REQUIRED WORK: From the entries below, return exactly the lines beginning at the one that contains "You are a GUI" and ending at the one that contains "Click the help", both of them included, and only those lines.

EXTRACTED RECORDS:
-----
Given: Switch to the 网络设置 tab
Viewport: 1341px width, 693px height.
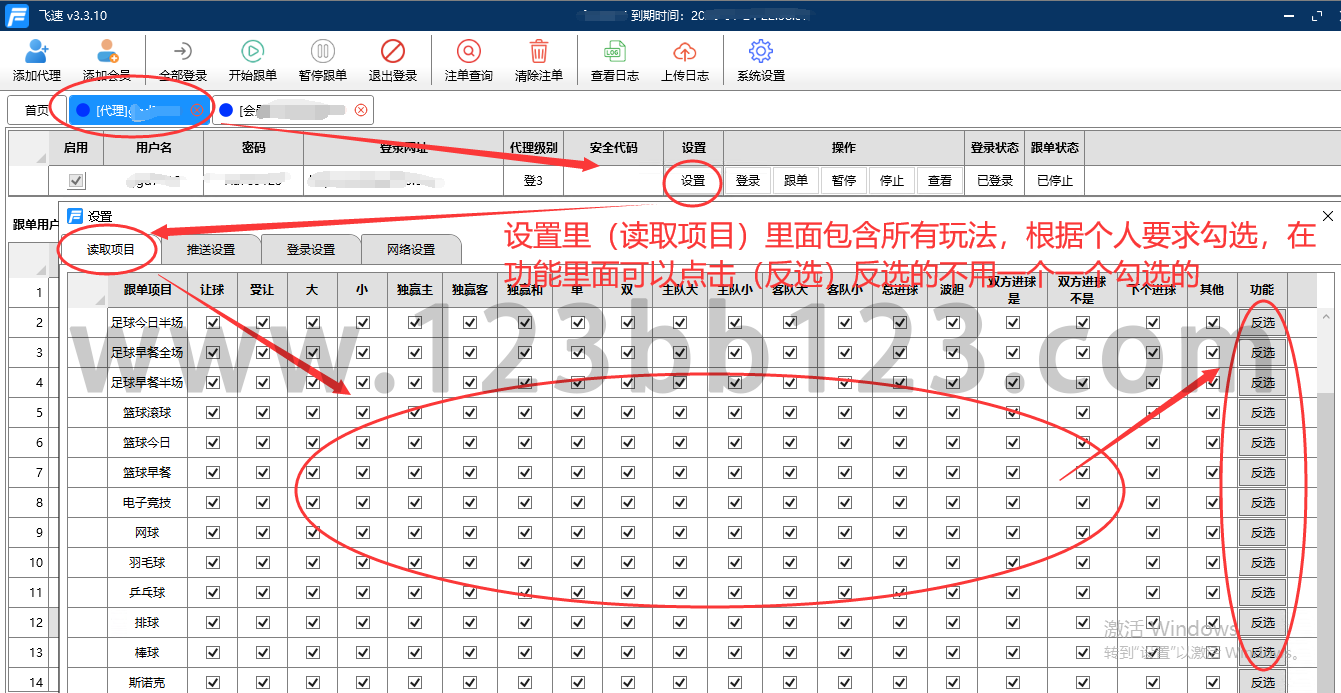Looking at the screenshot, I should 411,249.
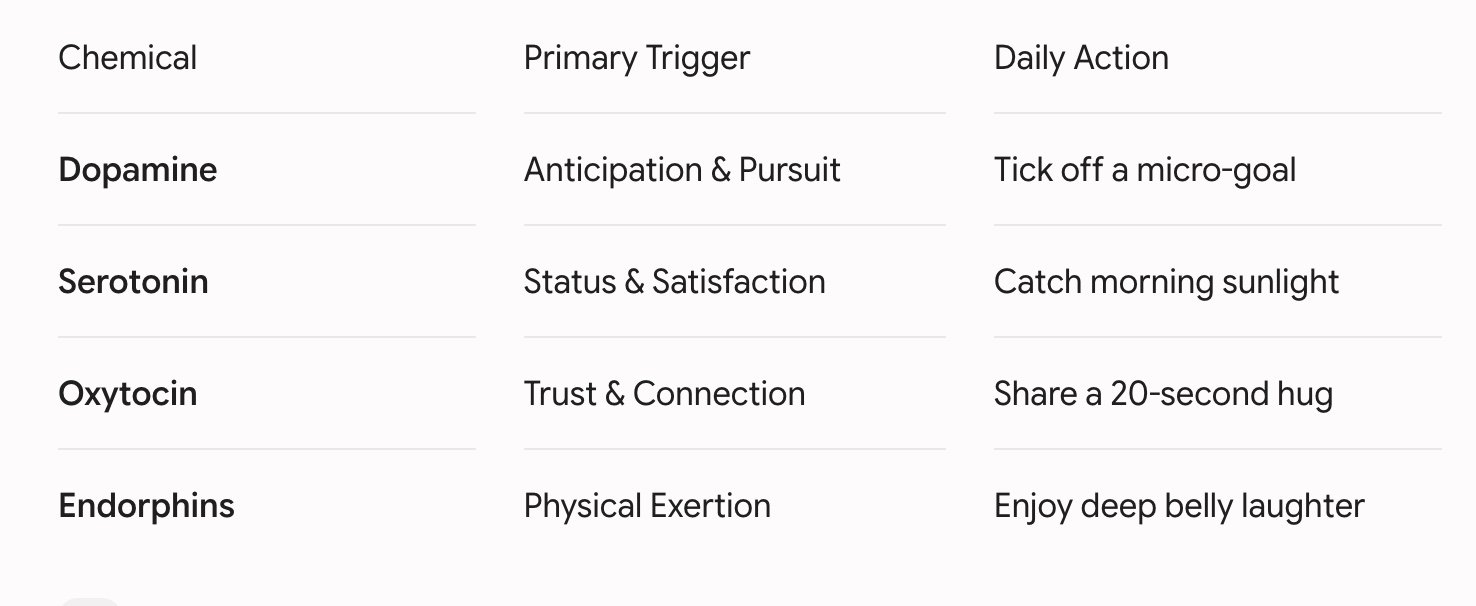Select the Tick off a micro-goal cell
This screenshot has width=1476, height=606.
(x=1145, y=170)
-----
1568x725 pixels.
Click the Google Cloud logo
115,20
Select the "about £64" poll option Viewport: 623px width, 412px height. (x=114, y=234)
-----
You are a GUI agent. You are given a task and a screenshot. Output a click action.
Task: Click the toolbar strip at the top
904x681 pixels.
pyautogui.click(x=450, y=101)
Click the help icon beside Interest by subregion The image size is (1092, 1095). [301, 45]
-----
ANSWER FOR THE TASK:
You are a GUI agent. You are given a task and a screenshot. Output a click action.
Task: Click the toolbar strip at the top
904x681 pixels.
pyautogui.click(x=450, y=101)
Click the help icon beside Interest by subregion The image size is (1092, 1095). [301, 45]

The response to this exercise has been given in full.